Bollard spooks markets
Reserve Bank governor Alan Bollard spooked financial markets slightly into thinking he may raise interest rates sooner than they had anticipated although, as expected, he's left rates unchanged for now.
Thursday, October 27th 2011, 10:13AM
by Jenny Ruth
Bollard left his official cash rate (OCR) unchanged at its record low 2.50% “for now.”
Dominick Stephens, chief economist at Westpac, says although Bollard acknowledged the weakness in recent inflation and growth data and declining business confidence, he didn't change his stance.
“There was no overt change in how the Reserve Bank sees the outlook for the economy or monetary policy,” Stephens says.
“The market's read that as the Reserve Bank saying: I see the weaker data but I'm not going to change my plan,” he says.
The New Zealand dollar spiked up about 0.6 US cents and both shorter and longer-dated interest rates rose about four basis points in reaction.
Stephens says a significant omission in Bollard's statement was that he didn't mention the strength of the domestic currency.
Robin Clements at UBS New Zealand says the market had been pushing the likely timing of Bollard hiking too far.

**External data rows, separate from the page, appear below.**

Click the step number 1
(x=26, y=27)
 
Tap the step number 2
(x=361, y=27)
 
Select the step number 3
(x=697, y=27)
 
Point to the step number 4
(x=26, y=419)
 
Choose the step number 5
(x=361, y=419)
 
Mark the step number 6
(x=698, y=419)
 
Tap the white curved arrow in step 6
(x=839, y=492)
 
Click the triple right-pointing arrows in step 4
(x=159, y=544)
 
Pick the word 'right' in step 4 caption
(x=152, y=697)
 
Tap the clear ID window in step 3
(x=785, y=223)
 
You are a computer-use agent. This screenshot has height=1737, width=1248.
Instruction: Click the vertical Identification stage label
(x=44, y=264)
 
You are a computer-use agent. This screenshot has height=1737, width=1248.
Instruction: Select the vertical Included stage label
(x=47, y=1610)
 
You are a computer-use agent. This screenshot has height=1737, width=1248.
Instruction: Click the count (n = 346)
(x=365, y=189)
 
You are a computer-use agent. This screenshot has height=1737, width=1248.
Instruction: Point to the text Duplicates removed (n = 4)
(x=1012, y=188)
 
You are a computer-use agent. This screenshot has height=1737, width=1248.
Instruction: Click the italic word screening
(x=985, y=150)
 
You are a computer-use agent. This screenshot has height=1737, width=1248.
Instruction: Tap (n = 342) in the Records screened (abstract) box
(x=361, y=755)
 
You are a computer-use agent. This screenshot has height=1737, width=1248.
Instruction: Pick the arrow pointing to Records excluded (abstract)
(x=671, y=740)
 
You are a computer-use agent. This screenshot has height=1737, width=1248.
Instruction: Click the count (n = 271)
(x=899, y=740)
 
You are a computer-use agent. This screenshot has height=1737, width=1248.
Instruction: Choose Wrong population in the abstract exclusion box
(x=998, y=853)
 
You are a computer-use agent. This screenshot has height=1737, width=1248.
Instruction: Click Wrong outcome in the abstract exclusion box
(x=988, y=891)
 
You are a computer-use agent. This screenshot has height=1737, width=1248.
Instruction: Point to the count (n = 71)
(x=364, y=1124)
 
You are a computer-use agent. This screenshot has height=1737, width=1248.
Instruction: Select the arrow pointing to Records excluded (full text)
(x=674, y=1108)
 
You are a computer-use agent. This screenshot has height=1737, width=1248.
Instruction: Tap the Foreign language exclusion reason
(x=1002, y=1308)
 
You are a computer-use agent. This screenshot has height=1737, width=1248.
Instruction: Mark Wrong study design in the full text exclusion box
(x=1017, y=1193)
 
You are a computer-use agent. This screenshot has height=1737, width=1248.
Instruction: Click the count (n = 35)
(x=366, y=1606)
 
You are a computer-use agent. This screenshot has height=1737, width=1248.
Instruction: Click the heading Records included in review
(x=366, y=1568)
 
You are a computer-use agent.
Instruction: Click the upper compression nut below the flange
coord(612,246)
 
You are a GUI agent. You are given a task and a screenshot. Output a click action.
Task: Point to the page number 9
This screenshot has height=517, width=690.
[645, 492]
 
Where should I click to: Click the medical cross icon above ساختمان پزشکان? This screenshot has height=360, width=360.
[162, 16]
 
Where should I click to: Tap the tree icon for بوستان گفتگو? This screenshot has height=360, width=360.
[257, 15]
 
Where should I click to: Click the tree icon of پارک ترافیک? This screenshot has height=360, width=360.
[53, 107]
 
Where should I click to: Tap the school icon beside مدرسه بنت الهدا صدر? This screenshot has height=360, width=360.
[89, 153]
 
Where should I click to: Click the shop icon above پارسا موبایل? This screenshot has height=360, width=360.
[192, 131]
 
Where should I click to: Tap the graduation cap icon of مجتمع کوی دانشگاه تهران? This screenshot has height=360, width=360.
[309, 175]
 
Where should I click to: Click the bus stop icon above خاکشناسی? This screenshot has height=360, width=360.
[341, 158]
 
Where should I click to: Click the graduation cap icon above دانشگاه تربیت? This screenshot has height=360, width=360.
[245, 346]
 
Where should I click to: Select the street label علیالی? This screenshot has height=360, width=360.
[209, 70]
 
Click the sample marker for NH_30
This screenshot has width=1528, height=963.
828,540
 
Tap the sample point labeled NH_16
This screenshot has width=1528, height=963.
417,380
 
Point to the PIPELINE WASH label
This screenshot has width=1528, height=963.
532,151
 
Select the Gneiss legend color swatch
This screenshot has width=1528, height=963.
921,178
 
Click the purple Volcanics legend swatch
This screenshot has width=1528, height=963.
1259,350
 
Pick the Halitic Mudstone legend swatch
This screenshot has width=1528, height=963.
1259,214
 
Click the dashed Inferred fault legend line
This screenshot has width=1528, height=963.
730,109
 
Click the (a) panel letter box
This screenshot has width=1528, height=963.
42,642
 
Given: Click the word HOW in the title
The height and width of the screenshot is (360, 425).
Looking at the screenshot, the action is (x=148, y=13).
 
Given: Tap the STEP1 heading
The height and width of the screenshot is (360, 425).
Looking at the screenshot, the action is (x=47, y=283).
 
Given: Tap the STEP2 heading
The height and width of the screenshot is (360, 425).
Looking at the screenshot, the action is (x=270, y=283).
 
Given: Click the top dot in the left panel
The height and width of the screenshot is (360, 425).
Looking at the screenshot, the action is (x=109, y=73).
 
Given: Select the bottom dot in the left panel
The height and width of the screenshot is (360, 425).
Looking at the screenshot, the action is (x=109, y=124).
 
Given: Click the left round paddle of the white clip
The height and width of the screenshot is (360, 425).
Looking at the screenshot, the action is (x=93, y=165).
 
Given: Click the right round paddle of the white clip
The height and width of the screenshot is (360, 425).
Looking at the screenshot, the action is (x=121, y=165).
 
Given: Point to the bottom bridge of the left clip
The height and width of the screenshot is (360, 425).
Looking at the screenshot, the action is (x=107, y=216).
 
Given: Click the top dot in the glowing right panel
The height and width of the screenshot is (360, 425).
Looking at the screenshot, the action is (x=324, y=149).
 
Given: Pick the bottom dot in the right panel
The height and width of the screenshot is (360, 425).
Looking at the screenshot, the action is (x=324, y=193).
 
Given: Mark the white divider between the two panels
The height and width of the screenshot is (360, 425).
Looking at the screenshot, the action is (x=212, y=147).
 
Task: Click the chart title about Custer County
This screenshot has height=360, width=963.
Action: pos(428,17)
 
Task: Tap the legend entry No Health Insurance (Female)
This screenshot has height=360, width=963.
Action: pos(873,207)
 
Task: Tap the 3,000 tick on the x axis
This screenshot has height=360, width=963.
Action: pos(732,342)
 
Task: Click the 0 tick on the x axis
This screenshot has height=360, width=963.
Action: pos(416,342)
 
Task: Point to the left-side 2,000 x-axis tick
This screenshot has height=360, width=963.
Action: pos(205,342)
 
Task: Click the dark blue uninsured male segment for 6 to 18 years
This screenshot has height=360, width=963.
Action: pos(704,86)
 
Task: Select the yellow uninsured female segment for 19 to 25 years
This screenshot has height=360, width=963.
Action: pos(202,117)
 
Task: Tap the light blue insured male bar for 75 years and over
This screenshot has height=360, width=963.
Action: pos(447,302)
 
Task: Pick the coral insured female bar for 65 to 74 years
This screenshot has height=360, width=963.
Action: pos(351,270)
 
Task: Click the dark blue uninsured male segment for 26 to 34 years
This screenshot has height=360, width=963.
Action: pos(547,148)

Clements is still officially expecting a rate hike in December and thinks it will be March at the latest.
Nick Tuffley, chief economist at ASB Bank, says the market reaction should be seen in the context of data this month showing weaker than expected inflation both here and in Australia.
New Zealand inflation rose just 0.4% in the September quarter, nearly half the 0.7% expected by both the market and the Reserve Bank, and Australian underlying inflation in the quarter was just 0.3% compared with market expectations of 0.6%.
Bollard said he sees New Zealand's annual underlying inflation rate settling at 2%, the middle of his zero to 3% target. He says Bollard still does have a bias towards raising rates and if the impact on the New Zealand economy from the worsening situation in Europe is mild, then he expects the central bank will raise the OCR in March.